Retinoid X receptor-alpha (RXRα) is a key member of the nuclear receptor superfamily. We recently demonstrated that proteolytic cleavage of RXRα resulted in production of a truncated product, tRXRα, which promotes cancer cell survival by activating phosphatidylinositol-3-OH kinase (PI3K)/AKT pathway. However, how the tRXRα-mediated signaling pathway in cancer cells is regulated remains elusive.

We screened a natural product library for tRXRα targeting leads and identified that triptolide, an active component isolated from traditional Chinese herb Trypterygium wilfordii Hook F, could modulate tRXRα-mediated cancer cell survival pathway in vitro and in animals. Our results reveal that triptolide strongly induces cancer cell apoptosis dependent on intracellular tRXRα expression levels, demonstrating that tRXRα serves as an important intracellular target of triptolide. We show that triptolide selectively induces tRXRα degradation and inhibits tRXRα-dependent AKT activity without affecting the full-length RXRα. Interestingly, such effects of triptolide are due to its activation of p38. Although triptolide also activates Erk1/2 and MAPK pathways, the effects of triptolide on tRXRα degradation and AKT activity are only reversed by p38 siRNA and p38 inhibitor. In addition, the p38 inhibitor potently inhibits tRXRα interaction with p85α leading to AKT inactivation. Our results demonstrate an interesting novel signaling interplay between p38 and AKT through tRXRα mediation. We finally show that targeting tRXRα by triptolide strongly activates TNFα death signaling and enhances the anticancer activity of other chemotherapies.
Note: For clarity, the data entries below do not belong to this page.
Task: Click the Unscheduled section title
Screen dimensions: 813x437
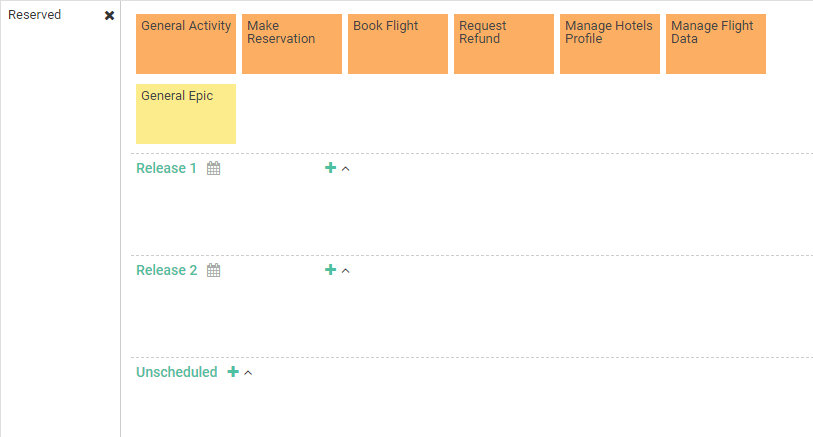Action: (177, 372)
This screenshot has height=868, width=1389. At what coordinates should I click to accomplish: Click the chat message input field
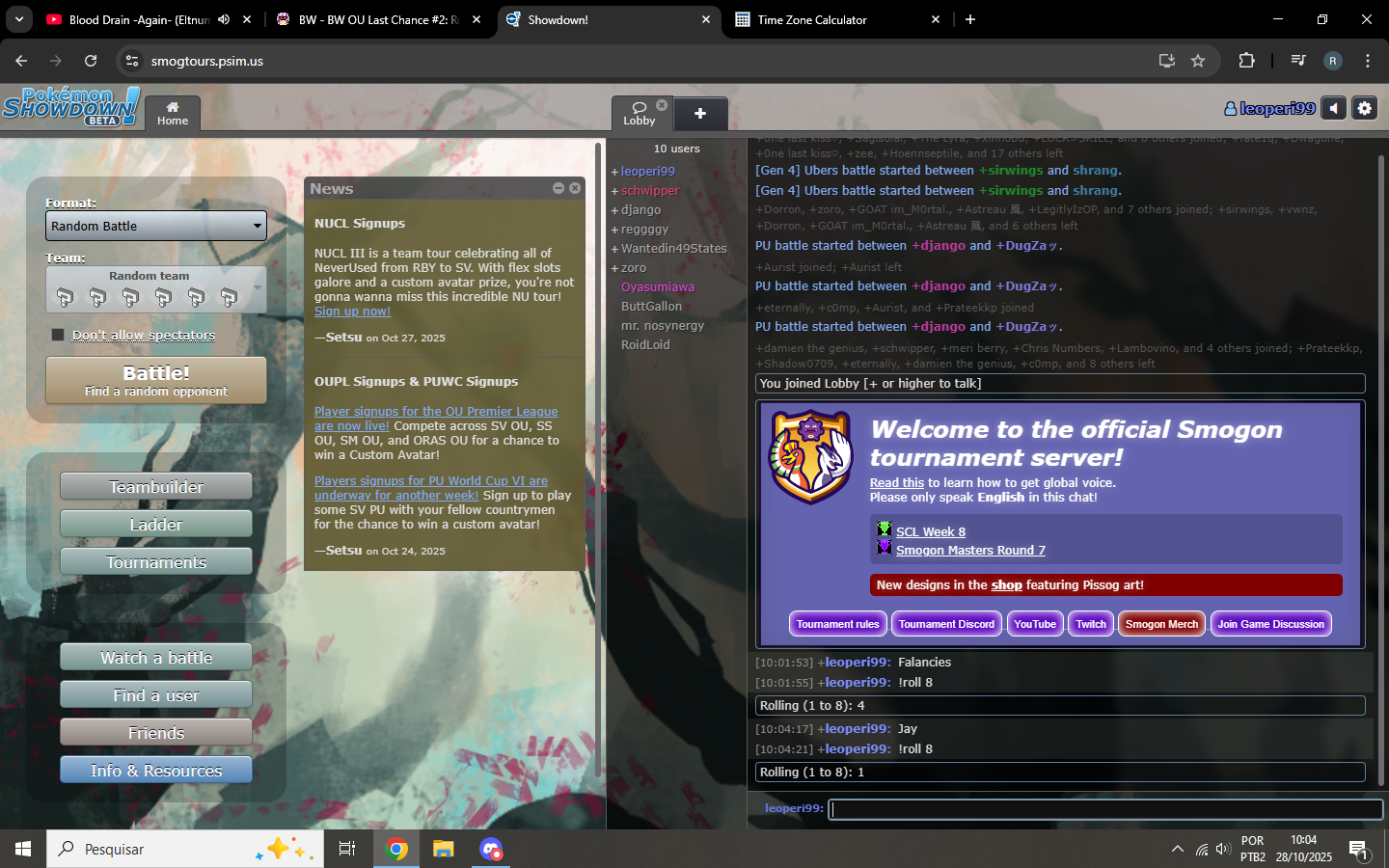pos(1105,809)
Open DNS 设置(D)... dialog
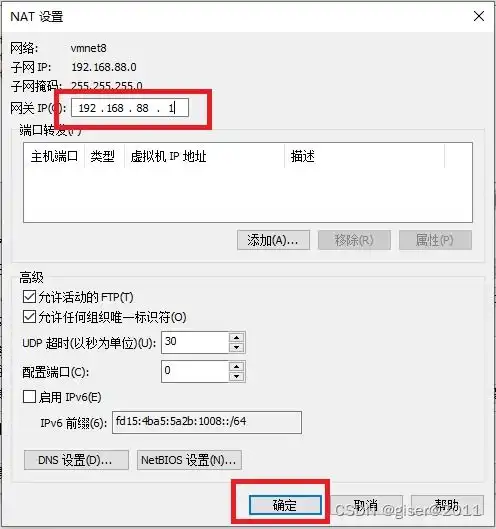Viewport: 496px width, 529px height. pyautogui.click(x=76, y=460)
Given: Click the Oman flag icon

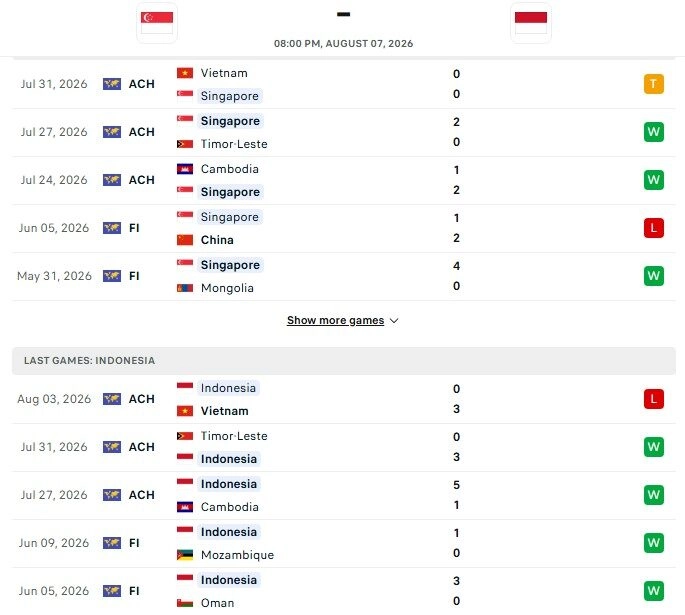Looking at the screenshot, I should [185, 603].
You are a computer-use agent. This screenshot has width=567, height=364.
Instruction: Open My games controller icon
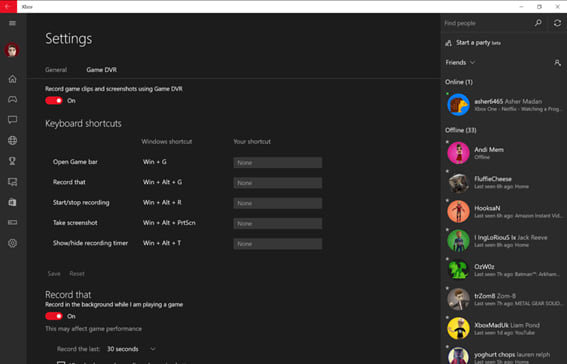(x=12, y=99)
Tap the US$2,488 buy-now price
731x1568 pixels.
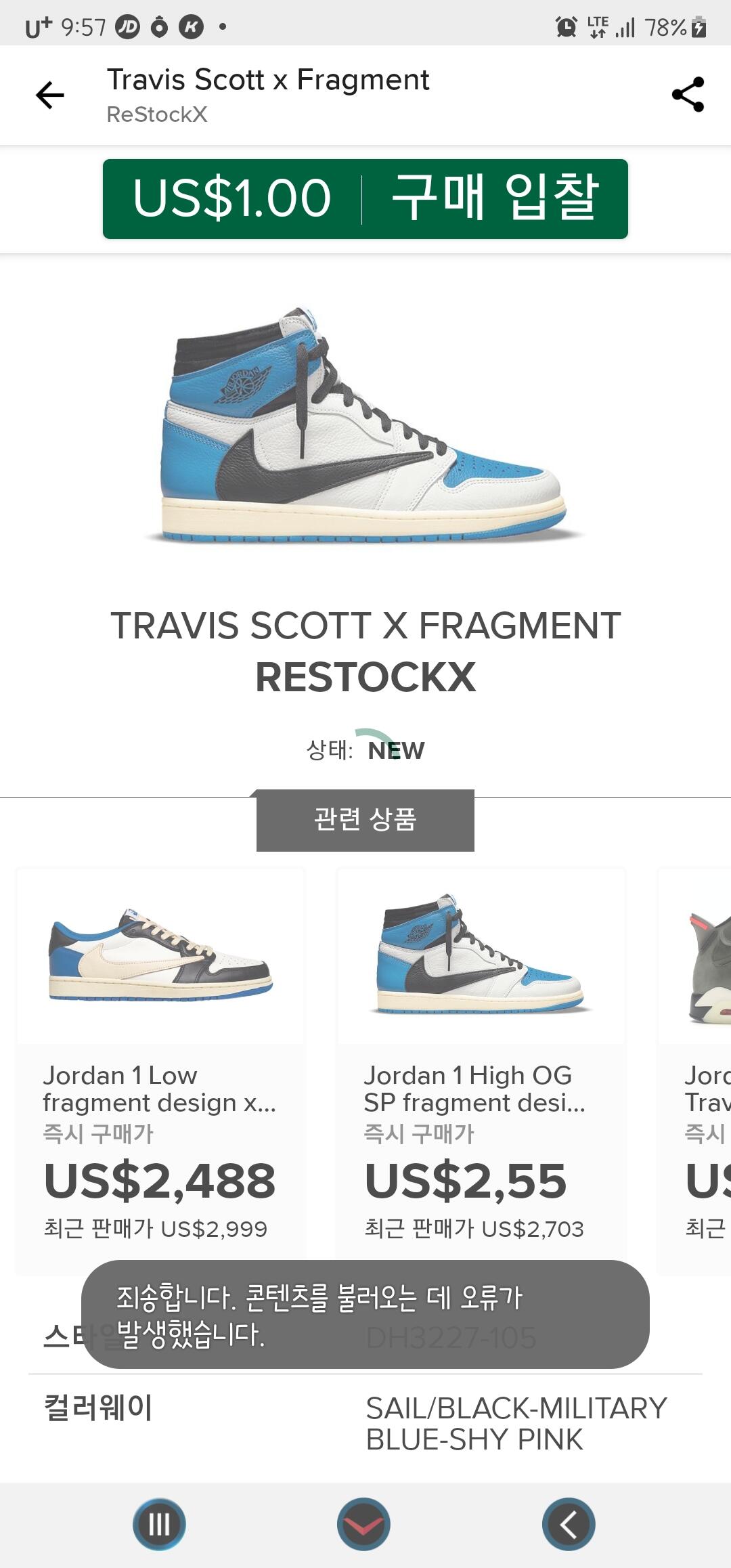pos(160,1181)
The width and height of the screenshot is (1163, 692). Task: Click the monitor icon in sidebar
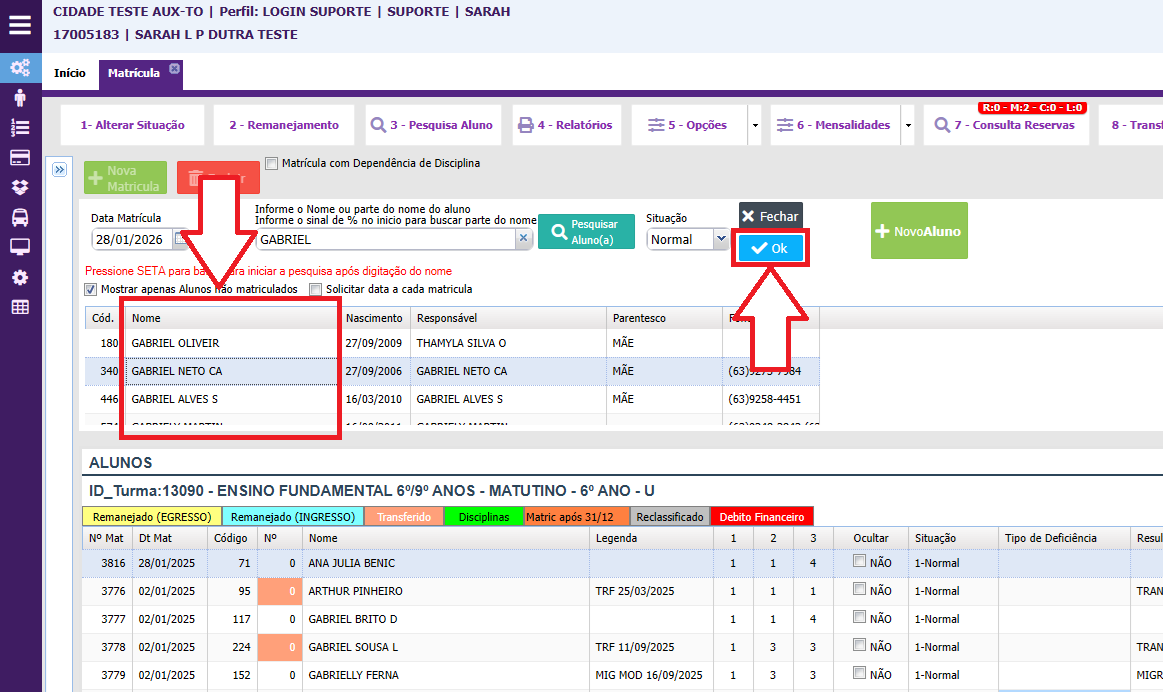point(20,247)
Our results identify triptolide as a new xenobiotic regulator of the tRXRα-dependent survival pathway and provide new insight into the mechanism by which triptolide acts to induce apoptosis of cancer cells. Triptolide represents one of the most promising therapeutic leads of natural products of traditional Chinese medicine with unfortunate side-effects. Our findings will offer new strategies to develop improved triptolide analogs for cancer therapy.